John L. Perry testified, that plaintiff commenced getting his timbers for a mill frame and dam in 1839 or 1840; that they were put into the frame and dam; that the dam was very substantial work as far as finished; that the mill then in operation is not of much consequence; that the frame work of the mill is good and permanent; that the mill site is a tolerable good one, if not obstructed; that there is back water in an ordinary stage of water immediately below Hill’s dam from one and a half to two feet deep; that the water at the ford next below and about two hundred yards from Hill’s dam on Hill’s land before Ward’s mill was built, in a common stage of water, was about two feet deep; that since the building of Ward’s dam, in a like stage of water, witness had crossed at the ford, and the water ran into his wagon bed, the bottom of which was about three and a half feet high; that the water in such a stage is over Hill’s mill wheel; that Hill’s wheel could not do any good in that condition; that the fall in the bed of the creek, as far as witness went, was twenty three and three fourths inches; that at the time above stated since the building of defendant’s dam, the current immediately below Hill’s dam did not convey corn cobs thrown in by witness to any perceivable distance in one hour’s time; that the mill dam and mill site of the plaintiff, with good stones, good wheel and dam ten feet high would be worth six or seven hundred dollars; that the site and work of the plaintiff, as they now exist, if unobstructed by back water, would be worth about two hundred dollars.
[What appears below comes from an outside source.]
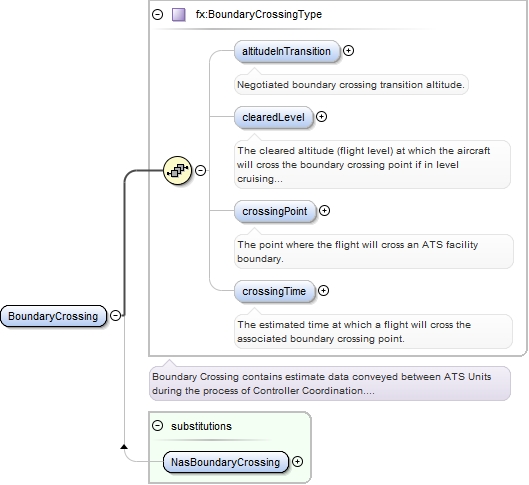
Task: Collapse the fx:BoundaryCrossingType box
Action: [158, 15]
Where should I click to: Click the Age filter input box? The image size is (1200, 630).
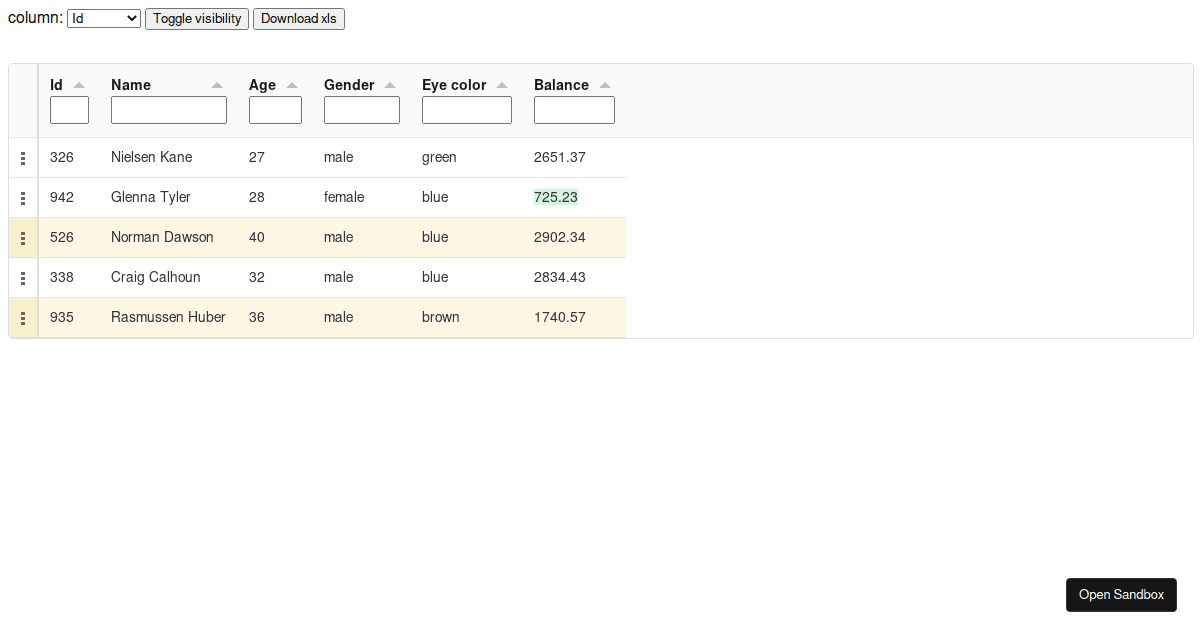click(275, 109)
*288On cross examination witness stated, that the plaintiff’s mills, as they now are, if the privilege were unobstructed by back water, would not be worth tending; that, in his opinion, plaintiff’s wheel should have been set considerably higher; that he was not a mill-wright.

James L. Ramsey testified, that in the night when Ward was not grinding, the water immediatély below Hill’s mill dam would rise five inches, and thereby prevent plaintiff from using his mill, and that it would fall the same when Ward’s mill had run during the day, so that Hill could grind at his mill; that Hill cannot grind when Ward’s dam is full; that, at such time, the water immediately below Hill’s dam is three feet eight inches deep; that Hill’s mill site is the best on the creek; that he is well acquainted with the creek and knows of no cause, except Ward’s dam, for the rising, falling and depth of the water below Hill’s dam.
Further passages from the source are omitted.